The report indicates that between 2013 and 2023, Cameroon lost approximately $289 million annually due to distorted pricing in its timber export trade. In Brazil, the unexplained trade deficit amounted to about $214 million; in 2024, around $1.28 billion of the country's timber exports could be traced back to illegally logged forests.

At the time of this report's release, data from Global Forest Watch shows that in 2025, global tropical primary forest loss reached 4.3 million hectares—equivalent to the size of Denmark—with agricultural expansion and fires being the main drivers.
Brazil was the hardest hit, with deforestation reaching 1.6 million hectares; Cameroon ranked sixth globally and, as Africa's largest timber exporter, its forest loss also warrants close attention.
Although both Brazil and Cameroon have enacted anti-deforestation laws, and Cameroon has raised its log export tax from 17.5% to 75% since 2017 and plans to ban the export of 76 timber species starting in 2028, researchers point out that illegal profiteers remain able to conceal their identities due to limited public access to corporate ownership records. Investigations show that timber, soybeans, and beef linked to illegal deforestation continue to enter markets in Asia, Europe, and North America.

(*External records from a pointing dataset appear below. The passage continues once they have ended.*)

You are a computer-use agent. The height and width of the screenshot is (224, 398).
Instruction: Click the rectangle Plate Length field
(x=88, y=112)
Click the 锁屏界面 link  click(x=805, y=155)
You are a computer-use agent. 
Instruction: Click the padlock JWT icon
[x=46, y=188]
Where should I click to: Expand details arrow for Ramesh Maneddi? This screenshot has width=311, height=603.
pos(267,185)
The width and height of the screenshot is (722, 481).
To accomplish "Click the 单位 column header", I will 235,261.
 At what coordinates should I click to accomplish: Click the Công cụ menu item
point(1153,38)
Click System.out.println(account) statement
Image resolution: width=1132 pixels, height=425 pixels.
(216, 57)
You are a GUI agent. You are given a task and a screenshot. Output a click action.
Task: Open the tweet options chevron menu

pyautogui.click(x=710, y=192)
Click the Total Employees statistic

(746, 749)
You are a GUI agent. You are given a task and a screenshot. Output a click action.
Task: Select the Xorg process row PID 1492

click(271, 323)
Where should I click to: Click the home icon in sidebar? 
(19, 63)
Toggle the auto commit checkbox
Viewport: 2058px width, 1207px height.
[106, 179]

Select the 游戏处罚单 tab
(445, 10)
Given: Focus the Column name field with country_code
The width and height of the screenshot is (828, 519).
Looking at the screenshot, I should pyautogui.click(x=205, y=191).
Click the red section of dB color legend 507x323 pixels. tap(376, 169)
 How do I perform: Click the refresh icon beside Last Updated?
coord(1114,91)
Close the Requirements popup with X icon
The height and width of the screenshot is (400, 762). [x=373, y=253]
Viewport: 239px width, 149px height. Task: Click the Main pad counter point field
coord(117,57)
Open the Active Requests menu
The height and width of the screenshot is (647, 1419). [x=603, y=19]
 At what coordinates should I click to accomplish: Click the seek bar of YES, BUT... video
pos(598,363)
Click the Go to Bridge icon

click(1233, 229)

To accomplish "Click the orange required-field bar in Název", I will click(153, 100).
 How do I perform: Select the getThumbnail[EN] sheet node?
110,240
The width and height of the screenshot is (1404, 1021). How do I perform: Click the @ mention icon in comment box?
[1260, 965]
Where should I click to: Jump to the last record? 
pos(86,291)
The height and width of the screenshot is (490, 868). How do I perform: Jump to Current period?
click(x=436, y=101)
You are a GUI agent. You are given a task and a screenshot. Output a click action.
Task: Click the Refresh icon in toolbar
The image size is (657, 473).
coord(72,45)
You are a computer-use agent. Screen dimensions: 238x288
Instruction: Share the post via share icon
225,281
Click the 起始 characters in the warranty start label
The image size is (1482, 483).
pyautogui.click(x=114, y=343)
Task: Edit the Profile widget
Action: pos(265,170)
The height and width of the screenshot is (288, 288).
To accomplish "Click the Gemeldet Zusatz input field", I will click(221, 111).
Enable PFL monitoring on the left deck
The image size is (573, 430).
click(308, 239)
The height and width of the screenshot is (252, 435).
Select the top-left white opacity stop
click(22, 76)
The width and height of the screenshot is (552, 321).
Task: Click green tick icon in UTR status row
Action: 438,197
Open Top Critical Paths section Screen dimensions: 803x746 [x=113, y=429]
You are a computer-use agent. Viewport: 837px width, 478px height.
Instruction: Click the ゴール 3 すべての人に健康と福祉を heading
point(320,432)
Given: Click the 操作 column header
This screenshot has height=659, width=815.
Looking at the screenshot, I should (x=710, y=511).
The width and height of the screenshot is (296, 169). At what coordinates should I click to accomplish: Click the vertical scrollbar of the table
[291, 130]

Matti Kohonin, Executive Director of the Financial Transparency Alliance, told Inter Press Service that even with the most advanced satellite remote sensing and GIS data, his team still cannot identify the actual beneficiaries behind deforestation. He believes the core issue lies in enforcement gaps between producing and importing countries.
"Initiatives such as the EU Deforestation Regulation (EUDR) are fundamentally unfeasible if they are to be effective," he said.